Abstract Background Piper nigrum L. (Piperaceae) is commonly used as a spice and traditional medicine in many countries. It has been reported to have anti-oxidant, anti-bacterial, anti-tumor, anti-mutagenic, anti-diabetic, and anti-inflammatory properties. However, the protective role of P. nigrum on upper respiratory tract injury in an allergic rhinitis (AR) mouse model has been unclear. This study aims to investigate the anti-allergic, anti-inflammation effects of P. nigrum fruit extract (PNE) on the upper respiratory tract in an ovalbumin (OVA)-induced AR model. Methods AR mouse model was established by intraperitoneal injection with 200 µl saline containing 50 µg OVA adsorbed to 1 mg aluminum hydroxide, and intranasal challenge with 20 µl per nostril of 1 mg/ml OVA. Besides, mice were orally administrated once daily with PNE and dexamethasone (Dex) in 13 days.

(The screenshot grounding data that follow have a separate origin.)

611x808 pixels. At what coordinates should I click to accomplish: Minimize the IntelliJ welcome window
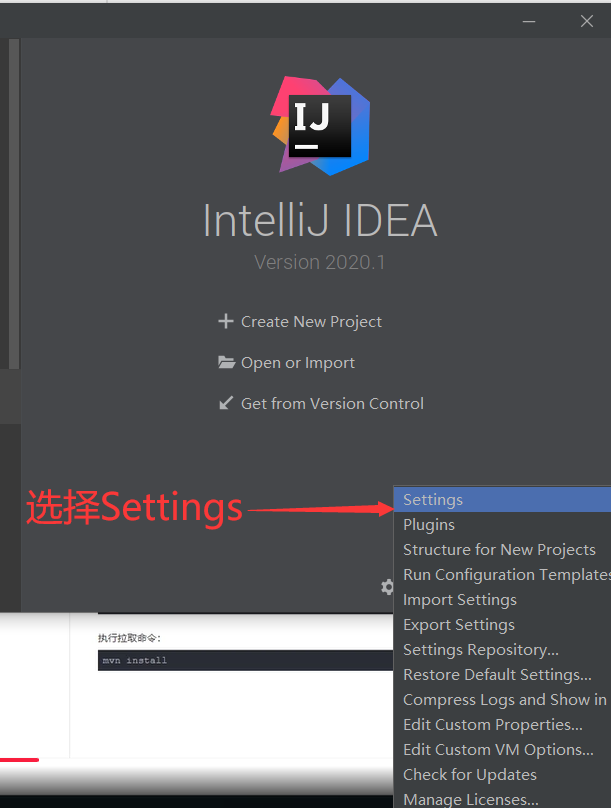coord(529,22)
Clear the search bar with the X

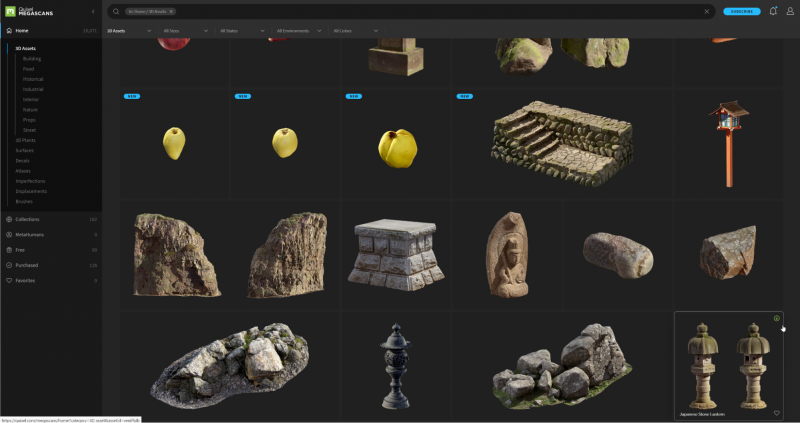coord(707,12)
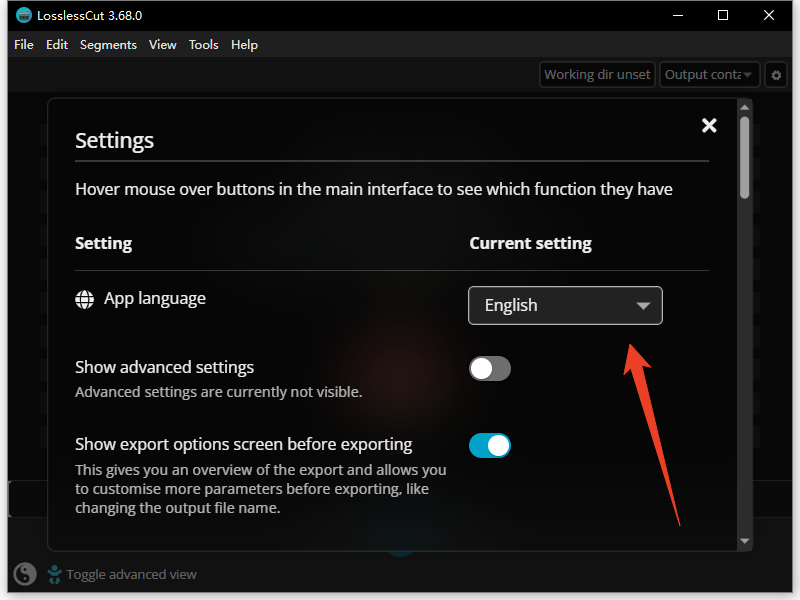Click the Settings panel vertical scrollbar thumb
800x600 pixels.
pos(744,157)
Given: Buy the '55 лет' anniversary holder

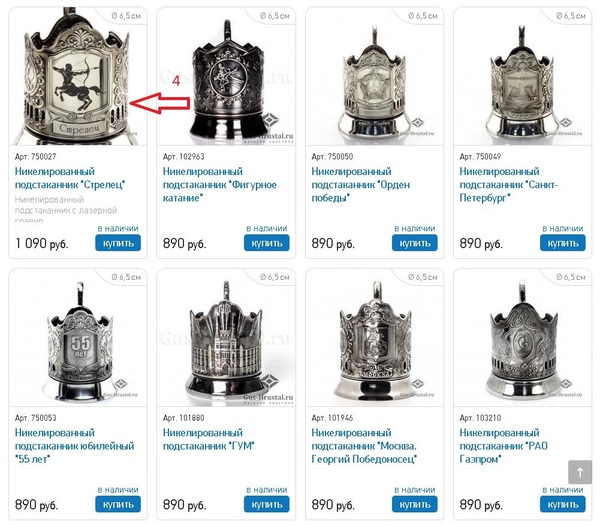Looking at the screenshot, I should coord(118,504).
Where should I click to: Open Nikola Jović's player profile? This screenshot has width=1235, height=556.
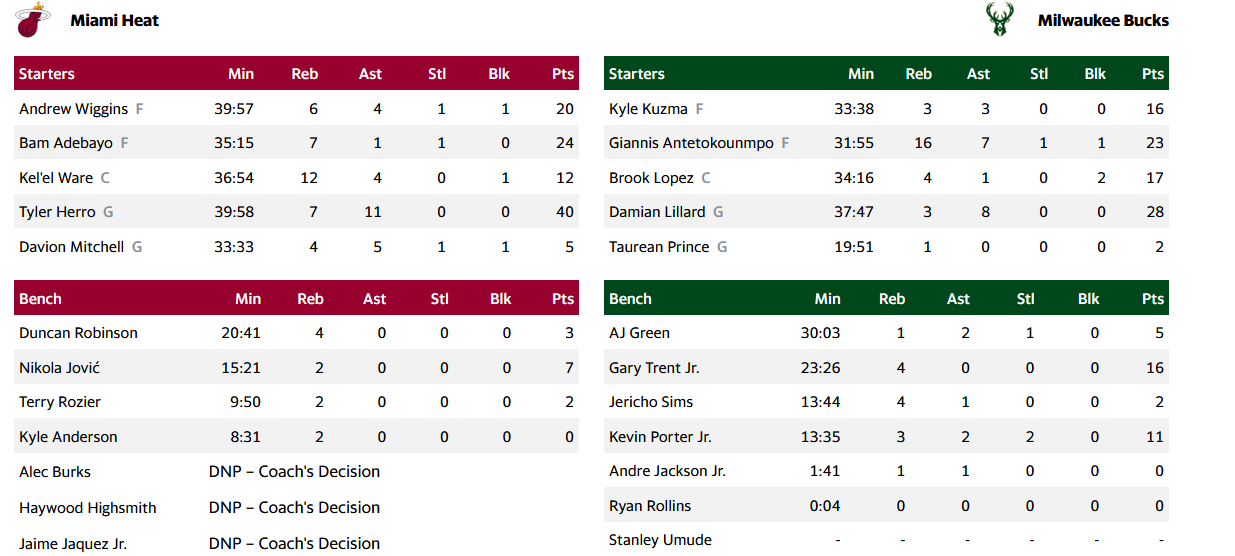click(59, 368)
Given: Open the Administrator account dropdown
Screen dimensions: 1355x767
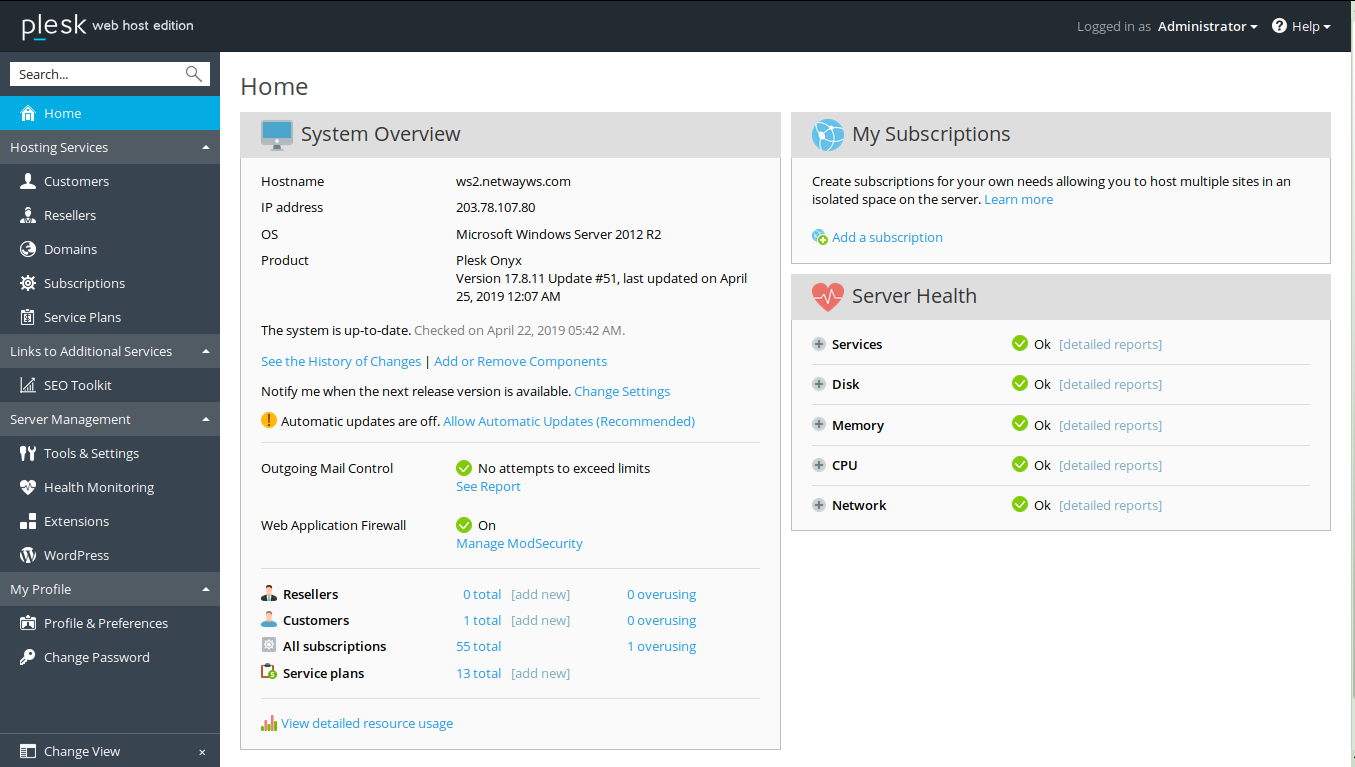Looking at the screenshot, I should point(1207,26).
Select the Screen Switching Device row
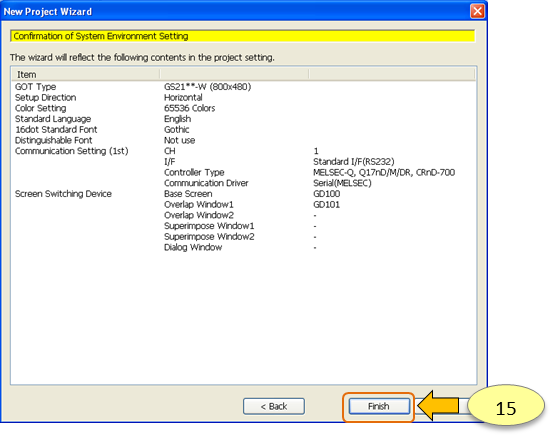 point(244,194)
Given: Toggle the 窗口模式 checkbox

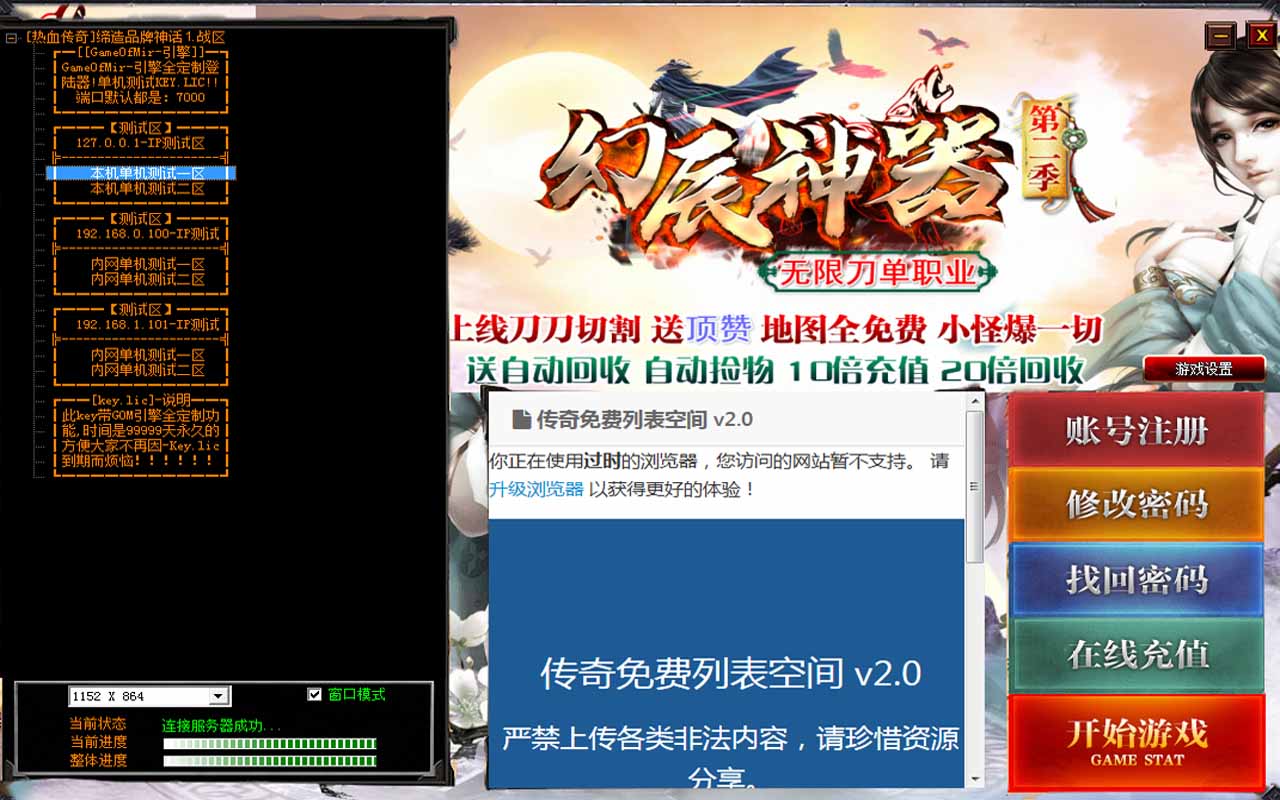Looking at the screenshot, I should (x=315, y=694).
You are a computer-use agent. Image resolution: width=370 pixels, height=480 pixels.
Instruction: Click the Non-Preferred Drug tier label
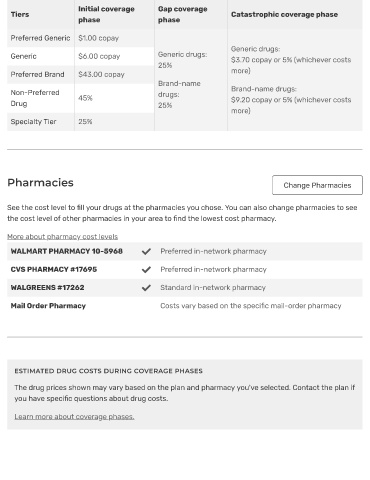(x=35, y=98)
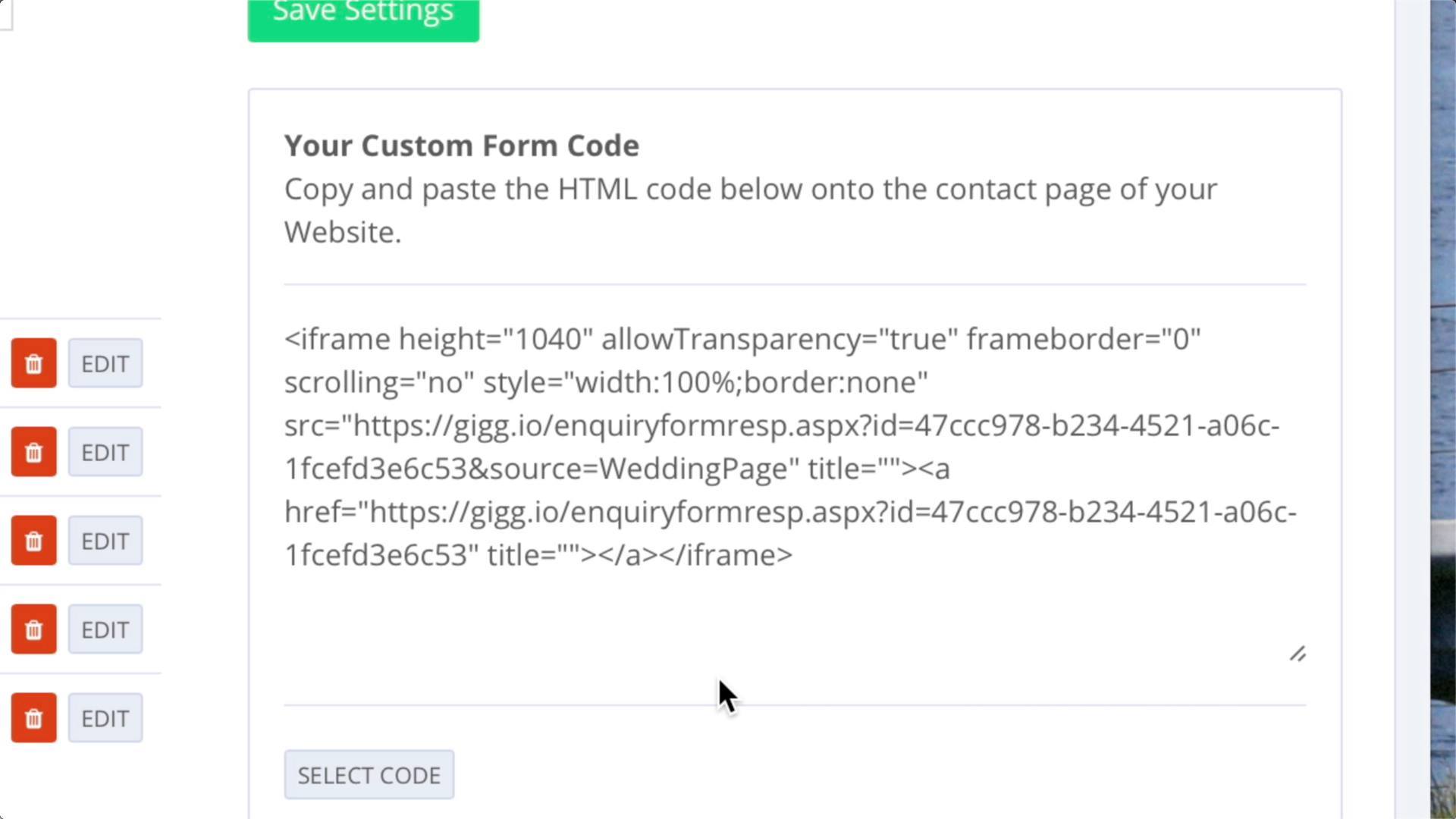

The nasal symptoms, inflammatory cells, OVA-specific immunoglobulins, cytokines, nasal histopathology, and immunohistochemistry were evaluated. Results The PNE oral administrations inhibited allergic responses via reduction of OVA-specific antibodies levels and mast cells histamine release, accordingly, the nasal symptoms in the early-phase reaction were also clearly ameliorated. In both nasal lavage fluid and nasal tissue, PNE suppressed the inflammatory cells accumulation, specifically with eosinophils. The intravenous Evans blue injection illustrated the permeability reduction of nasal mucosa layer in PNE-treated mice. Also; PNE treatments protected the epithelium integrity by preventing the epithelial shedding from nasal mucosa; as a result of enhancing the strong expression of the E-cadherin tight junction protein in cell-to-cell junctions, as well as inhibiting the degraded levels of zonula occludens-1 (ZO-1) and occludin into the nasal cavity. Additionally, PNE protected against nasal epithelial barrier dysfunction via enhancing the expression of Nrf2 activated form which led to increasing synthesis of the anti-inflammation enzyme HO-1. Conclusions These obtained results suggest that PNE has a promising strategy for immunotherapy in allergic rhinitis treatment.